A whiff and a breeze of old Shanghai

The décor and menu at Madame Fu transport you back to the Roaring 20s to enjoy delicious dining in style and comfort

Good Eating

Madame Fu Grand Café Chinois

Shop 03 Block 3, 10 Hollywood Road, Central

2114 2118

Madame Fu is a restaurant with lounges, bars and private dining on the top floor of a former barrack block. There was some initial confusion about the existence of lifts to the restaurant. I was pointed in the vague direction and told “in the middle”. I ended up in a cargo lift and had to walk past the restaurant kitchen. It turns out there is a guest lift that I missed!

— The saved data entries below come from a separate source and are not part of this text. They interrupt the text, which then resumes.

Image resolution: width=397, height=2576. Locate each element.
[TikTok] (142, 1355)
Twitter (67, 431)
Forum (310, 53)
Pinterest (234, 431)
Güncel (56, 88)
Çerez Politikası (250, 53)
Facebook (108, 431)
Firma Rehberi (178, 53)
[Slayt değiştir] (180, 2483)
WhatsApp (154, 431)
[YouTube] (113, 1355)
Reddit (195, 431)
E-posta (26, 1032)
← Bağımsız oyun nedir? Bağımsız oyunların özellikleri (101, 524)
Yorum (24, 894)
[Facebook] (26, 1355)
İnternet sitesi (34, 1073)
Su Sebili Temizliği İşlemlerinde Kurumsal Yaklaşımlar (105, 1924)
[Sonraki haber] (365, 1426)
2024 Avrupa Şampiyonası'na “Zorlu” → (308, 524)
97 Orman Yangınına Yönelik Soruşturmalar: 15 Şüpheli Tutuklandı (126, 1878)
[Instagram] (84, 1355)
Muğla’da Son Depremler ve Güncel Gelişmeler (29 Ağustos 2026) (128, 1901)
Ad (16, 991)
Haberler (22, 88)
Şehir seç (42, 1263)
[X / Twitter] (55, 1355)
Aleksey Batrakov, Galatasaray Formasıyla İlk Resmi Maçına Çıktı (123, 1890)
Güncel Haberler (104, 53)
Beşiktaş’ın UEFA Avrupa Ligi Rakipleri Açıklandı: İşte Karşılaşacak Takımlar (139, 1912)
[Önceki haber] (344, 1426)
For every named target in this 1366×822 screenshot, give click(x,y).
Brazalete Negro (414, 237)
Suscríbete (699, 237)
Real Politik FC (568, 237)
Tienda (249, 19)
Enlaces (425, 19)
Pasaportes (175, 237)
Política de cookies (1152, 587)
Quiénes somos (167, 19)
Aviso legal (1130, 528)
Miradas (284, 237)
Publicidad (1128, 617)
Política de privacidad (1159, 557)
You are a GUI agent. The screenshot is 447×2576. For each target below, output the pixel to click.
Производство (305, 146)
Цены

The restaurant interior was a pleasant surprise. It is cosy and breezy at the same time – no doubt due to the palm tree standing proudly in the middle of the room. Vivid artworks by Beijing abstract artists such as Mao Lizi, Yuan Zuo, Feng Lianghong and Li Di adorn the walls and seats were comfortable.

The menu and the décor of the restaurant is a nod to “Roaring 20’s” Shanghai with a whiff of the west in the desserts which feature sweets such as crème brûlée and chocolate cake.

We opted for starters of crispy pork belly served with mustard sauce (HK$120), the deep-fried baby oyster mushrooms drizzled with honey (HK$85), and the salt and pepper crispy tofu (HK$75).

The deep-fried baby oyster mushrooms was a wow moment. It reminded me of the typical Shanghainese baby river eels deep fried in light batter. But once you bit into the crispy and honey-sweet batter, the aroma and taste of the oyster mushrooms was pungent and delicious.

The rice stew with abalone and minced duck (HK$258), and steamed grouper fillets with glass noodles and fresh chilli (HK$380), were also winners.

The pièce de résistance was the rice stew served with four small abalones on top. The rice had fully absorbed the gravy but remained at a comfortable level of dryness. The little bits of minced duck and spring onion added depth to the dish’s texture. We ended our meal with a generous serving of aromatic osmanthus tea fragrant jelly (HK$45).